Inflated unique device numbers in unique_devices_per_project_family_daily/monthly

Status Closed
Severity High
Business data steward Omari Sefu
Technical data steward Andreas Hoelzl
Incident coordinator Omari Sefu, Andreas Hoelzl
Incident response team Joseph Allemandou(lead data engineer), Antoine Quhen, Hamid Ghani (lead analyst), Maya Kampurath
Date detected Sep 20, 2024
Date resolved Nov 1, 2024 Jan 27, 2025(2nd stage backfill)
Start of issue June 2024 -  start of current calculation

July 2024 -  observed as a significant anomaly due to the change in traffic patterns

Phabricator ticket T373630, T374655 (not public)  

Summary

In early September, the Research & Decision Science team detected inflated year-over-year growth of unique devices caused by bot traffic on page redirects (see monthly Movement Metrics) impacting the July and August 2024 timeframe.

unique_devices_per_project_family_daily|monthly tables in the data lake use web traffic from is_redirect_to_pageview web requests to compute unique device counts.  However, our automata labeling is not applied to is_redirect_to_pageview flagged web traffic.  

In October a suspicious unique device count increase for Singapore was detected and escalated: T377257 (“automated traffic detection to be applied at the project family level”). The problem however also impacted other countries and regions, e.g. in the US, we estimate that pageviews were overcounted by approximately 4%.

Unique device counts were affected between July 2024 and November 2024. Numbers that were reported during those time periods were inflated.

The corrections and backfills of the data were completed at the end of January 2025. The backfills corrected data between August and November 2024. We were unable to backfill the July 2024 data, so those numbers remain inflated.

Impact assessment

Inflation due to inappropriate handling of bot traffic on page redirects Inflation due to classifying bots on a per-domain basis rather than across projects
Estimated impact to global unique devices ~11% ~4%
Estimated impact to US unique devices 14% 1% overcount

Between Aug and Nov, we estimate a 1% overcount of monthly unique devices in the US related to this issue. The majority of impacts are localized within Singapore

Estimated impact to Singapore  unique devices 90% (7M→750k)
Estimated impact to global pageviews None (redirects are not in pageviews) ~3% (traffic will be recategorized as automated)
Estimated impact to US pageviews None ~4%
Time periods of the issue Majority of issues occurred in July, August, some September. (October was affected but not as strongly) Majority of issues occurred in September and October; some issues were in August and some in November
Fix in place? Since end of October / start of November Since beginning of December

Project family fix estimates already includes the redirect fix.

*July and August was mostly impacted by the redirect issue. September and October was mostly impacted by the per domain classification.

History

  • Early September 2024: The RDS team detected inflated unique device metrics attributed to bot traffic on page redirects.
  • September 20, 2024: An incident report was filed, prioritizing the issue under the title "2024-09-20 Unique Devices by Family Inflated Due to Miscategorized Traffic."
  • October 1, 2024: The retention window for webrequest data was extended from 3 to 6 months to allow for an extended backfilling period, preserving data starting from July 2024.
  • October 10, 2024: During further investigation, an additional system bug affecting webrequest data processing was identified and resolved: 2024-10-10 Webrequest Data Loss - Clobbered Hadoop Temporary Directory. Backfilling efforts commenced but did not include fixes for redirected bot traffic.

-- Set exercise 1 --
In the incident report on inflated unique device numbers, how long was the retention window for webrequest data extended to?

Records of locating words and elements
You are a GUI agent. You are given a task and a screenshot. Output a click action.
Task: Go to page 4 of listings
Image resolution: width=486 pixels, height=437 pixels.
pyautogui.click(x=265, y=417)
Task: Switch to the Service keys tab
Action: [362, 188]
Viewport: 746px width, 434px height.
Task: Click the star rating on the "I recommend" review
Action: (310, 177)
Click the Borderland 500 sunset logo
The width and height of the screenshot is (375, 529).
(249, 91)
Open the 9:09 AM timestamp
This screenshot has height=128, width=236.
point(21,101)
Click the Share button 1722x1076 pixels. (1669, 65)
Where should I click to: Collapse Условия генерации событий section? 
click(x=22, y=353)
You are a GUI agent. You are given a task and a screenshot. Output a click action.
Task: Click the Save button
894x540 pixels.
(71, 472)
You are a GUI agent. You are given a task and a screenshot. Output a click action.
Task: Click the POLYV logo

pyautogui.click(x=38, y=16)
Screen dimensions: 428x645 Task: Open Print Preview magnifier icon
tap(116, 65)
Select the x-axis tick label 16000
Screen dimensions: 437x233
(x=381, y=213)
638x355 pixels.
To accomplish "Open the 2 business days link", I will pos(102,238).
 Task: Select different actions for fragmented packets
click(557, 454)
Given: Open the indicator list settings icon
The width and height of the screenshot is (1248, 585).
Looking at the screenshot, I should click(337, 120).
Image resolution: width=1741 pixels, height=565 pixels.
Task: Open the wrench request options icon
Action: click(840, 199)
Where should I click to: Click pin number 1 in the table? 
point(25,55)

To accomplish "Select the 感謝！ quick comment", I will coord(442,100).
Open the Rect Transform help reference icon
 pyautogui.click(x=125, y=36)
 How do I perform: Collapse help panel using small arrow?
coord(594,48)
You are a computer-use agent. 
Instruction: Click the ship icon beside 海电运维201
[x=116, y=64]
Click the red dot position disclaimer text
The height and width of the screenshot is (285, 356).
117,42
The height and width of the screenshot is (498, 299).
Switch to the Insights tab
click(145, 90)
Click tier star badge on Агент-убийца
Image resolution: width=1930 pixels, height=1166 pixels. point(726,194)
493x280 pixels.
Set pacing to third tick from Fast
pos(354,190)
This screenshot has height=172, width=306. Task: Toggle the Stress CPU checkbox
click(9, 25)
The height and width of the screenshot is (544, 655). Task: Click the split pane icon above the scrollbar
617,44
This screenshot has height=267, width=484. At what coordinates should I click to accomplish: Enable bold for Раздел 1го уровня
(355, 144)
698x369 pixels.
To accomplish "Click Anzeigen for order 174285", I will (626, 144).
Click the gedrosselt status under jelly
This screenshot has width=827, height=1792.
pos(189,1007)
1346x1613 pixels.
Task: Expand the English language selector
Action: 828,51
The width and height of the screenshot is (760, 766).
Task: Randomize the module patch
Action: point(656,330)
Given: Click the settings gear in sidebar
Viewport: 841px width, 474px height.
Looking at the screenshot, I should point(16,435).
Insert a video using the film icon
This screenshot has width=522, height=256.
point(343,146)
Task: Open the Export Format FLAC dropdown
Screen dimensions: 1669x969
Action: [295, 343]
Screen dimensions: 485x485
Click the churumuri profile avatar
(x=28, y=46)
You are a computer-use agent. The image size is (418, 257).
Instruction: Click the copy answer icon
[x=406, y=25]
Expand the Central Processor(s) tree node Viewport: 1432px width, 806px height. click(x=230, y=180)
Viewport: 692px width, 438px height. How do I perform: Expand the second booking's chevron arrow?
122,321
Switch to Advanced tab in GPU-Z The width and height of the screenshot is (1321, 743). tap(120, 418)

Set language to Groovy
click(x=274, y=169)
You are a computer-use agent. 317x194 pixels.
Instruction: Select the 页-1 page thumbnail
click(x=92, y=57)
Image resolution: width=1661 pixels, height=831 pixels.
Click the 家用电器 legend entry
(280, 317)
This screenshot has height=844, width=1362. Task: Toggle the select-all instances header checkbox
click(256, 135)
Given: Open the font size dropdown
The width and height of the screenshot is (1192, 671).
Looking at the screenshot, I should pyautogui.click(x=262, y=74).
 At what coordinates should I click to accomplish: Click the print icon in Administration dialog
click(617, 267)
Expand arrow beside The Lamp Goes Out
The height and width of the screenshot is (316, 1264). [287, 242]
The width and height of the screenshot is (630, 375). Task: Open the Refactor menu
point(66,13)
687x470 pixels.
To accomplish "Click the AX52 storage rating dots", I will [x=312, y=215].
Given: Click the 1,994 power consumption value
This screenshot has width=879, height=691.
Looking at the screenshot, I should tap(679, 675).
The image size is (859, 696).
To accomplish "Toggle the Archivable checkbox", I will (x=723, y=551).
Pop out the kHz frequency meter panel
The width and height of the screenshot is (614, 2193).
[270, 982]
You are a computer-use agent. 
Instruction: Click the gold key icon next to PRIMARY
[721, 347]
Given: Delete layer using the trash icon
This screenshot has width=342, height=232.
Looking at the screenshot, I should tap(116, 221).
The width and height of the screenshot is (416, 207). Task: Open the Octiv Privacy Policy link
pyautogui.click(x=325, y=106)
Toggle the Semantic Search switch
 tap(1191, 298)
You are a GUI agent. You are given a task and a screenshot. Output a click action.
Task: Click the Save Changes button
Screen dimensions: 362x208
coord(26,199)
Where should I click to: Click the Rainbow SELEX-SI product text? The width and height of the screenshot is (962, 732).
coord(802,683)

-- Set exercise 2 --
Copy the lines of the records from the line with "I will coord(442,100)." to the line with "pos(354,190)", both of these lines included.

-- Exercise output 1 --
It was extended from 3 to 6 months.

-- Exercise output 2 --
To accomplish "Select the 感謝！ quick comment", I will coord(442,100).
Open the Rect Transform help reference icon
 pyautogui.click(x=125, y=36)
 How do I perform: Collapse help panel using small arrow?
coord(594,48)
You are a computer-use agent. 
Instruction: Click the ship icon beside 海电运维201
[x=116, y=64]
Click the red dot position disclaimer text
The height and width of the screenshot is (285, 356).
117,42
The height and width of the screenshot is (498, 299).
Switch to the Insights tab
click(145, 90)
Click tier star badge on Агент-убийца
Image resolution: width=1930 pixels, height=1166 pixels. point(726,194)
493x280 pixels.
Set pacing to third tick from Fast
pos(354,190)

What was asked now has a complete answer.